What this task involves »
A faithful copy of the data is what is wanted, minus any pictures.

Data »
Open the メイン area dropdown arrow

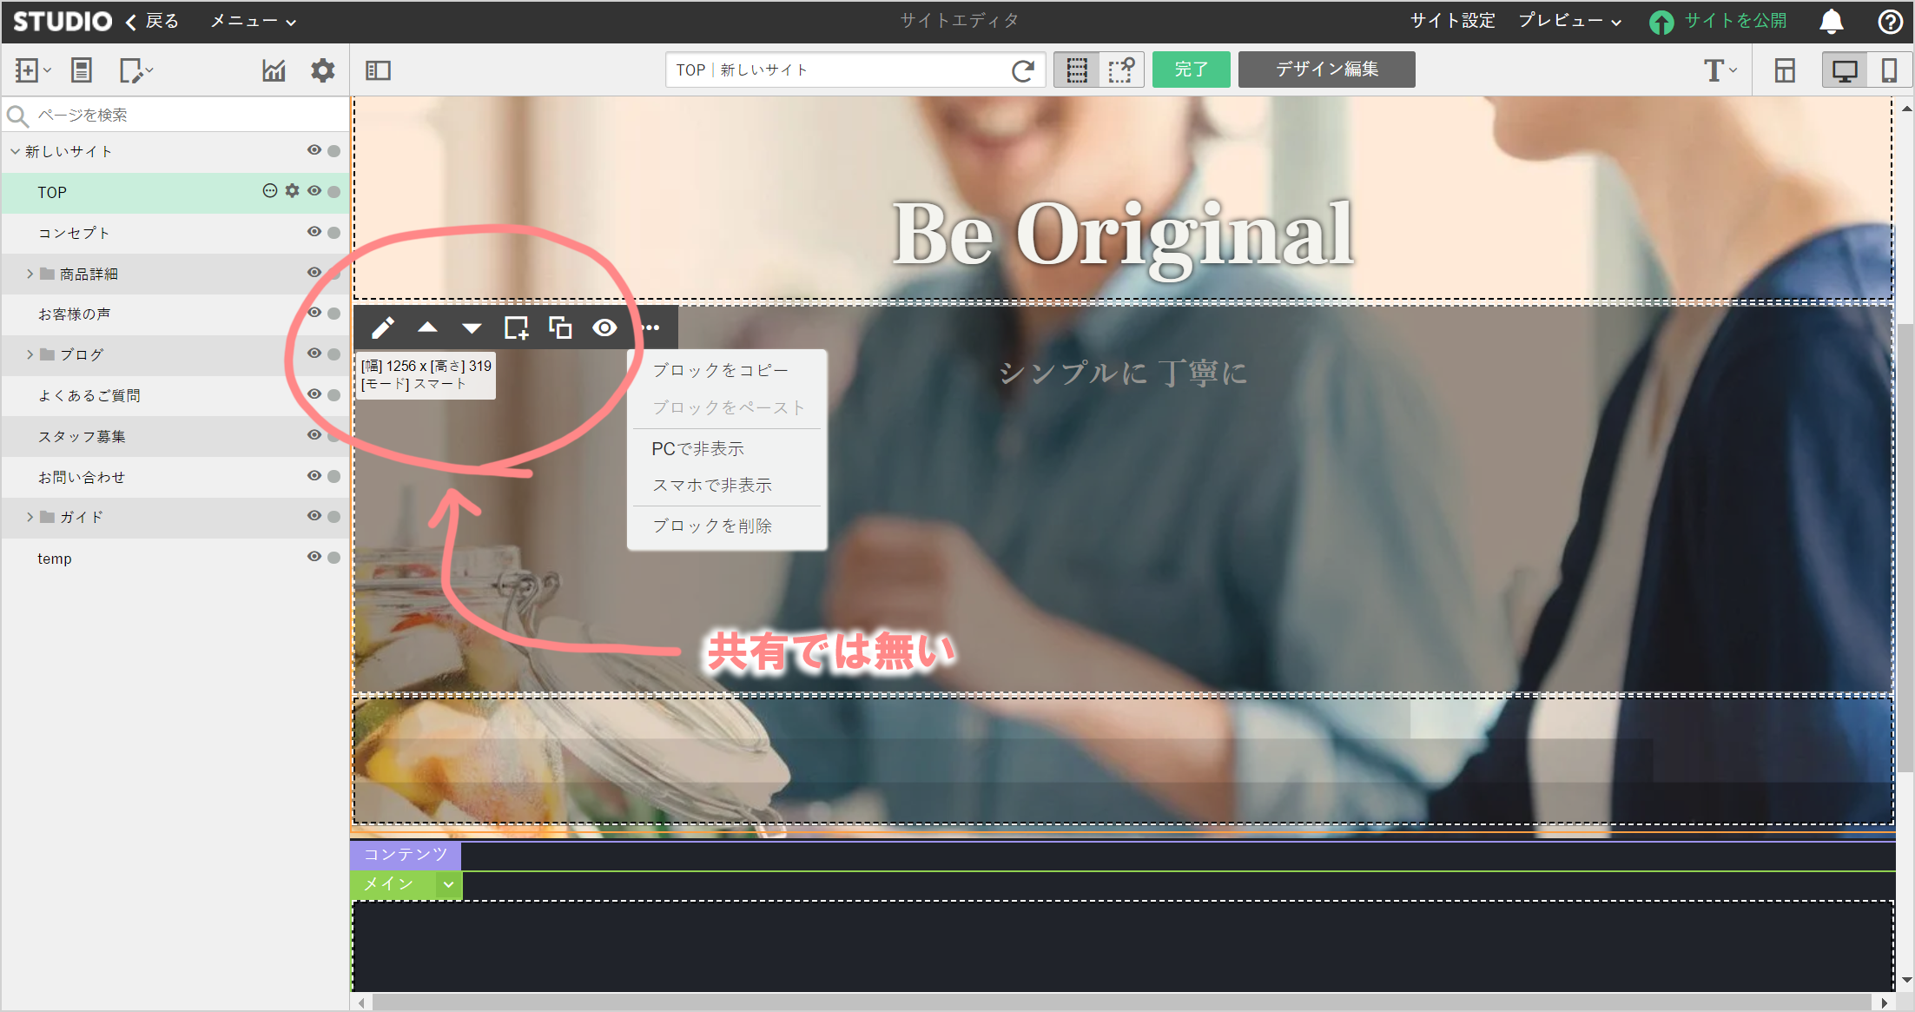(x=448, y=884)
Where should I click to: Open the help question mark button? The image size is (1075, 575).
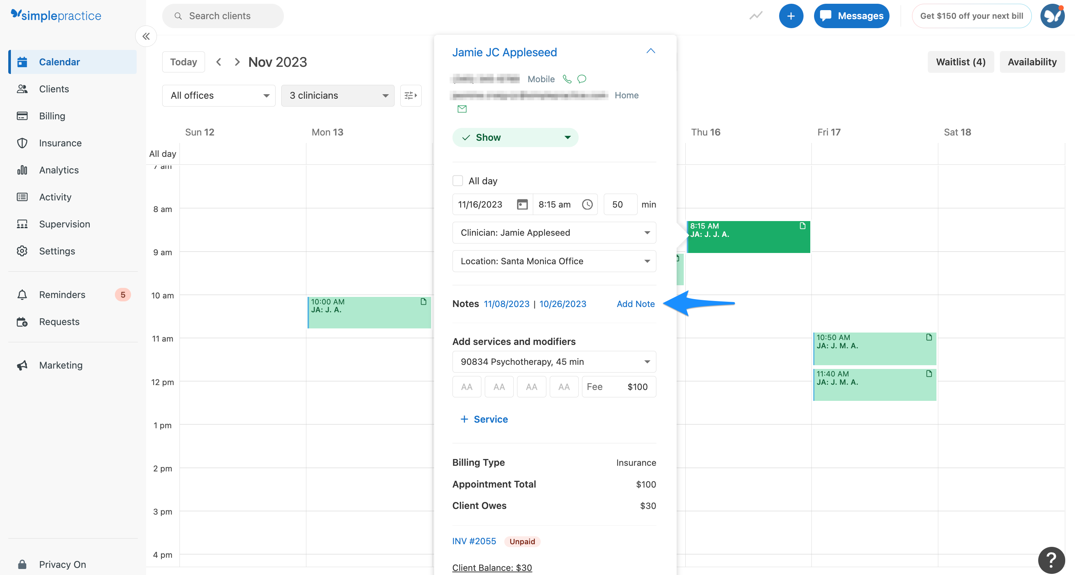coord(1051,560)
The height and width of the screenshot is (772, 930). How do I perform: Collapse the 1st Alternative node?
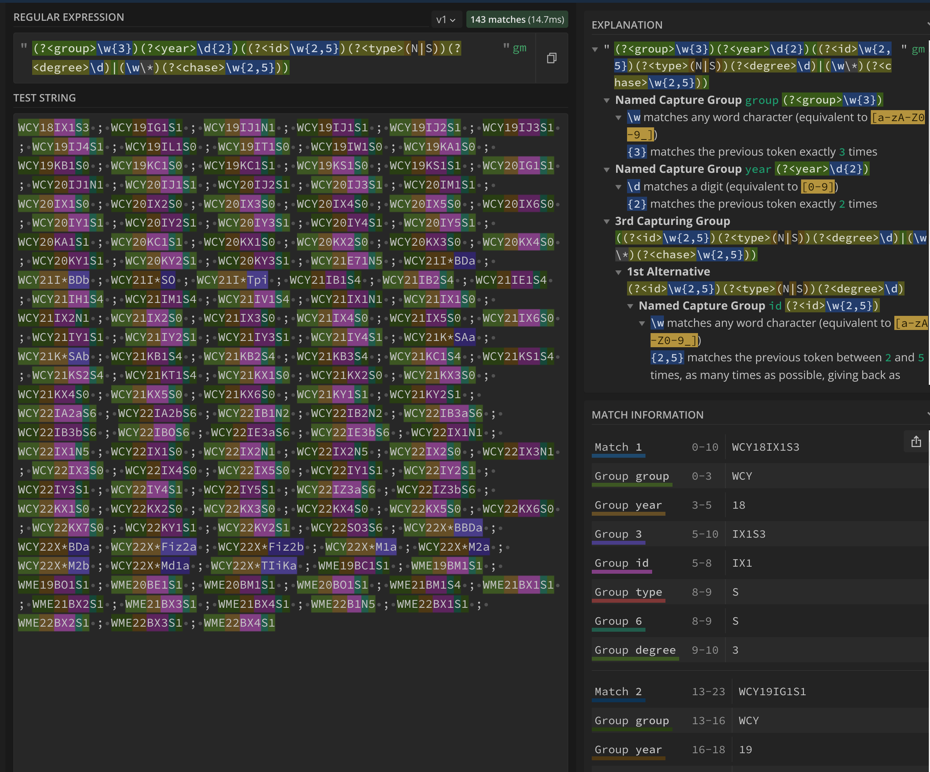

Output below »
Open the メイン area dropdown arrow

(x=448, y=884)
Where should I click to: Open the help question mark button? The image size is (1075, 575).
coord(1051,560)
The height and width of the screenshot is (772, 930). How do I perform: Collapse the 1st Alternative node?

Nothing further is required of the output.